◆ **Trecho apresentado**
Contra essa lógica, a reflexão do Prof. Dr. George Church surge como um contraponto ético de profunda relevância. Ao ser questionado por Thiago Gama sobre a responsabilidade de “criar” ou “retrazer” espécies, Church não se detém na técnica, mas avança para uma filosofia da responsabilidade: “We could be accountable for (care for) all life. We are developing tools to do a better job of that — possibly including spreading some species beyond our home planet where they are at risk of extinction...”, em tradução livre: “Nós poderíamos ser responsáveis por (cuidar de) toda a vida. Estamos desenvolvendo ferramentas para fazer um trabalho melhor nisso — possivelmente incluindo espalhar algumas espécies para além do nosso planeta natal, onde elas correm risco de extinção.”
A ética do cuidado (care for) que Church propõe como horizonte para a biotecnologia é o antídoto direto para a necropolítica. Enquanto esta segrega, descarta e elimina, a ética do cuidado universaliza, integra e preserva. A visão de Church, ancorada no potencial mais avançado da agência humana, desloca o paradigma do poder sobre a vida (biopoder) para uma responsabilidade por toda a vida. É uma resposta ao “desejo de fascismo” que, em vez de simplificar pela destruição, propõe enfrentar a complexidade através da ampliação do cuidado e da empatia.
A pergunta crucial de Fachin – “Como reverter o fascínio pelo fascismo?” – começa a encontrar aqui uma resposta multifacetada. A reversão passa necessariamente por desmontar as estruturas necropolíticas do Estado, tal como descritas por Gherman, e contrapor a elas uma ética política e social que se assemelhe ao princípio do care for proposto por Church. Enquanto o fascismo promete pertencimento através da exclusão, a alternativa deve construir pertencimento através da inclusão e da responsabilidade universal.

Registros de dados salvos
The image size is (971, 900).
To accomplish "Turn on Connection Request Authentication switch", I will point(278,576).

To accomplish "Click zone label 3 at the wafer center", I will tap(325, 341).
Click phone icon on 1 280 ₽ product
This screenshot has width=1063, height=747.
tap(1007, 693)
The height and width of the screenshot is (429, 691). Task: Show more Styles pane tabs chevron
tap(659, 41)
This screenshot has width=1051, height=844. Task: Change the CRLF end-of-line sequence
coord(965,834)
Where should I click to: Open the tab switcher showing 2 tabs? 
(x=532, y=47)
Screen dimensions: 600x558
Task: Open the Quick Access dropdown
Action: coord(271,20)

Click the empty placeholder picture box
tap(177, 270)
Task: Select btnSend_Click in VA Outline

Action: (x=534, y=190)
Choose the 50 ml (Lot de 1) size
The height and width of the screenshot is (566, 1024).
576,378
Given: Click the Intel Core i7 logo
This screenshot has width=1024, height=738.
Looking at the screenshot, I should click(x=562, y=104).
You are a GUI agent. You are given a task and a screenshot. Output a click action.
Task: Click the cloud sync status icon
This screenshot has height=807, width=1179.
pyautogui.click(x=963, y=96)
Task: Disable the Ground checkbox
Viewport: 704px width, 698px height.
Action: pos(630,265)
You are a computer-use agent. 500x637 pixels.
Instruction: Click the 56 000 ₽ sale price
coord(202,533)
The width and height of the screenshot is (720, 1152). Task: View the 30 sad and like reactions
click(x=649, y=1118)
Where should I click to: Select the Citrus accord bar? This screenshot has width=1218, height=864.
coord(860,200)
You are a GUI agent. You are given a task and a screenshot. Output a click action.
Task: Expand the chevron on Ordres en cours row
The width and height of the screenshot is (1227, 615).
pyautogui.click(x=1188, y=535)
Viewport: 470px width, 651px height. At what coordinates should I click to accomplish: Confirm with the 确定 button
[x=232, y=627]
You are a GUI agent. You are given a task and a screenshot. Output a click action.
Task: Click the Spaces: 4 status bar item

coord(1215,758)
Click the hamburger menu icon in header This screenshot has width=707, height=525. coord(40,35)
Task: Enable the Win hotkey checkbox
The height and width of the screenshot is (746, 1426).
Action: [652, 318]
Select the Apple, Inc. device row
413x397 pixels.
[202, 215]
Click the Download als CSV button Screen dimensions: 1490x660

◆ **Tarefa a realizar**
Transcreva, sem alterar nenhuma palavra, tudo o que vai desde "A ética do cuidado (care" até "e da empatia." no trecho sobre a ética do cuidado.

◆ **Sua solução**
A ética do cuidado (care for) que Church propõe como horizonte para a biotecnologia é o antídoto direto para a necropolítica. Enquanto esta segrega, descarta e elimina, a ética do cuidado universaliza, integra e preserva. A visão de Church, ancorada no potencial mais avançado da agência humana, desloca o paradigma do poder sobre a vida (biopoder) para uma responsabilidade por toda a vida. É uma resposta ao “desejo de fascismo” que, em vez de simplificar pela destruição, propõe enfrentar a complexidade através da ampliação do cuidado e da empatia.